Die Klage einer Hamburger Religionslehrerin geht mir nicht aus dem Sinn: „Früher hat mir der Religionsunterricht so viel Spaß gemacht. Aber jetzt sitzen sie da, blicken mich grimmig an und warten nur auf die Gelegenheit zur Kontroverse.“ In dieser unfriedlichen Gegenwart ist unser Leitbild eine Lehrperson, die mit beiden Beinen auf der demokratischen Verfassung steht, authentisch mit ihren Schülern über die gemeinsame Religion reden kann, theologisch gebildet ist und den Anforderungen an einen Unterricht entspricht, der zur Selbstständigkeit und zum kritischen Denken erzieht.

Hamburg als Bundesland hatte früher einen Religionsunterricht in evangelischer Verantwortung. Als Metropole zählt es 140 Religionsgemeinschaften. Die gute Zusammenarbeit zwischen den größeren unter ihnen ist für Projekte interreligiösen Lernens fruchtbar gemacht worden. Als Landesregierung hat der Senat ein Junktim zwischen Vereinsbeteiligung, Lehrerbildung, akademischer Zuarbeit und der Entwicklung von Unterrichtsmaterial gefördert, das auch von konservativen religiösen Verbänden mitgetragen wird. Leitbild ist ein „Religionsunterricht für alle“. In einem Netzwerk zur Prävention und Deradikalisierung fanden sich Moscheevereine, Sicherheitsbehörden und Nichtregierungsorganisationen gleichberechtigt an einem Tisch zusammen. Dort wird über alle Fragen gesprochen – auch über Radikalisierungsprozesse in den religiösen Milieus. In der stadtteilbezogenen Verständigung sind es nicht selten Religionsvertreter mit Bodenhaftung, die die entscheidenden Informationen über aktuelle Gefahrenlagen liefern.

Fazit

Wenn wir die Stabilität der freiheitlich verfassten Gesellschaftsordnungen nicht nur in Frankreich und Deutschland, sondern in ganz Europa und darüber hinaus bewahren wollen, dann darf sich demokratische Politik nicht in einen Weltanschauungskrieg mit ganzen Milieus stürzen. Die Staatskunst wird darin bestehen, sich von einer Verantwortungsethik leiten zu lassen, die einerseits das Feld der eigentlichen Gefahrenabwehr klar eingrenzt und andererseits in einen souveränen Dialog mit problematischen Strömungen eintritt. In der Demokratie der Weltgesellschaft geht es um das Management kultureller und religiöser Diversität. Dazu muss ein Schulwesen sich den Fragen öffnen, die seine real existierende Schülerschaft stellt, auch wenn sie bisher vielleicht nicht im Curriculum vorkamen.

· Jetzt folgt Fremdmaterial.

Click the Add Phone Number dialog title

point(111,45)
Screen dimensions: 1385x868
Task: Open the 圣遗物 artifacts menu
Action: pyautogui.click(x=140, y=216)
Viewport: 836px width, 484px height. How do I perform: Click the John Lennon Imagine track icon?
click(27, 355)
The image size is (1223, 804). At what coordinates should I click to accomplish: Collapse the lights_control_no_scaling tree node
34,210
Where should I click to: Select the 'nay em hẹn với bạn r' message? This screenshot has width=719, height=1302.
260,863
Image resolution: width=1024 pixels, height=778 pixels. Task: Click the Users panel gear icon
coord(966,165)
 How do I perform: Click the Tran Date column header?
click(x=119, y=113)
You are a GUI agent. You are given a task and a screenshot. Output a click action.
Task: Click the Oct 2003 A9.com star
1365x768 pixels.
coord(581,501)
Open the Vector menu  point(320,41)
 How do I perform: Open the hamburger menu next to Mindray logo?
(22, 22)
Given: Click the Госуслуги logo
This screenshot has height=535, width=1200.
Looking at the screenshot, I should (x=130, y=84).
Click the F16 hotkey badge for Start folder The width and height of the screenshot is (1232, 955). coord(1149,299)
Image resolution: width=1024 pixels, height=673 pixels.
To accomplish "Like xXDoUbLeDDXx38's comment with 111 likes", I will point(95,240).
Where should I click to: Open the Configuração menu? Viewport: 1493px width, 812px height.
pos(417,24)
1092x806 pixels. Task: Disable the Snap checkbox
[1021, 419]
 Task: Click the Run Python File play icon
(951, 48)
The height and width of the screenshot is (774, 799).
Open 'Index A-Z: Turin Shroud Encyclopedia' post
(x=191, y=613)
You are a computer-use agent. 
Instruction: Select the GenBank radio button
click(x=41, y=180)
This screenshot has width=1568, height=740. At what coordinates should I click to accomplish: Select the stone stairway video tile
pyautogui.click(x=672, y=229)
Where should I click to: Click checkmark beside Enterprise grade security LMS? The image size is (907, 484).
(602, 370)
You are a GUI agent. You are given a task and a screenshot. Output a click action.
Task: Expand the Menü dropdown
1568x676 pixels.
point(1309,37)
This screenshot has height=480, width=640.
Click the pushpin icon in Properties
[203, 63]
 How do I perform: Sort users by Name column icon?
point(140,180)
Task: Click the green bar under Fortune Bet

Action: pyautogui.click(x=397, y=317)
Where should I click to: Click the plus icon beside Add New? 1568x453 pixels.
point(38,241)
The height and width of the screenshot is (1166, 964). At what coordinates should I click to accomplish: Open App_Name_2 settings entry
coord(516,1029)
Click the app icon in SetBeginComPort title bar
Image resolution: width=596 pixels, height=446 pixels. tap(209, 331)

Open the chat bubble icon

Im Rückblick auf unseren satirischen Eingangsimpuls lautet also die Antwort auf die dort gestellte Frage: Ja, wir lassen sie rein. Wir schaffen das.

Kurt Edler

Kurt Edler war in Hamburg bis 2015 als Leiter des Referats Gesellschaft am Landesinstitut für Lehrerbildung und Schulentwicklung tätig und unter anderem für den Religionsunterricht zuständig. Von 2008 bis 2017 war er Bundesvorsitzender der Deutschen Gesellschaft für Demokratiepädagogik.